Avec un titre modeste, Dérives des cerfs-volants, et une page de couverture un tantinet enfantine, Les Editions Pulùcia nous livrent le dernier livre de poèmes de Georges Greffin. Cependant, dès les premiers pages, force est de constater que ce livre constitue un formidable obus de mots, de vers, d’images, de métaphores, de figures de style, d’assonances, et de dissonances ; un livre qui exige l’usage d’un dictionnaire pour déchiffrer les codes et les mots de passe dans la tentative souvent vaine de percer le message d’un poète qui laisse couler sa verve à bride abattue.

« Avec un grand plaisir, Georges Greffin prend la poésie pour champ de labour. Et il ratisse grand et loin. » dit justement Maurice Cadet dans la préface du livre. Le plaisir des mots, des tournures épatantes, de la sonorité, voilà ce qui transporte le lecteur à travers les 215 pages du livre. La plupart des poèmes traduisent un tour de force, une projection en avant, une multiplicité d’images : (« Des larmes courtisent nos rides imitant les lacets de ruisseaux sur le lit des ornières »), entre le réel et l’irréel : (« Un soleil hystérique assure la mise en pages des caractères imaginaires de l’espace »), entre la logique et l’absurde : (« je m’appuie sur ton ombre » ou « à ce spectacle horrible de beauté »).

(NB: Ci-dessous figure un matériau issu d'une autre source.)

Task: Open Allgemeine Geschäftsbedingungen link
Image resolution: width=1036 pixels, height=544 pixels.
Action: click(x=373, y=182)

La relecture est exigée pour au moins capter le message souvent caché des poèmes. Il y a cependant des exceptions, tel le formidable poème Cliché de guerre ou mémoire d’une folie, où Georges Greffin évoque « la folie nazie » de la deuxième guerre mondiale, dont l’impact se résume dans ce vers : « La guerre nettoie sans le vouloir les égouts de l’Histoire » ; ou les poèmes VIII et IX de Chronique Inachevée, dont le lyrisme nous transmet la candeur surprenante du poète: « D’errance en errance, de dérive en dérive / J’ai pris des détours et connu des tragédies inavouées. » ; ou cette strophe splendide : « La nuit venue j’habite une circonférence de lune. / Je dors sur une fortune de mots d’espèces tendres. / Un matelas de rêves et d’illusions / de poussières d’étoiles / de retailles d’aube et de divinité / de billets d’azur à l’effigie de notre éternité. Je te dois le centuple de ce qui m’est légué. / Ȏ muse adorée ! » ; ou le poème Ȏ Haïti ! Ȏ mon pays ! qui s’ouvre ainsi : « Entre les effervescences concentriques / et les détours de l’Histoire / tout un peuple s’endort Nuit debout / dans l’atelier de ses privations / où couvent l’orage et le vent / parmi le bétail et le foin, / les bactéries et les vibrions / les anophèles et les pucerons. »

Dérives des cerfs-volants est de ces livres qu’on ne finit jamais de lire, car à chaque tournure ou courbure de mots, le livre recommence, la fête rebat son plein ; son plein d’images, de métaphores : « vocable de papier je fus avec les signes visibles de ma vieillerie sans âge », de figures de style : (« Si long est le tracé / bien court est le périple)». L’idée est de savourer le dire, de célébrer chaque mot, chaque image, chaque vers, au compte-gouttes ; et de partir avec Georges Greffin à la découverte de jouissances poétiques.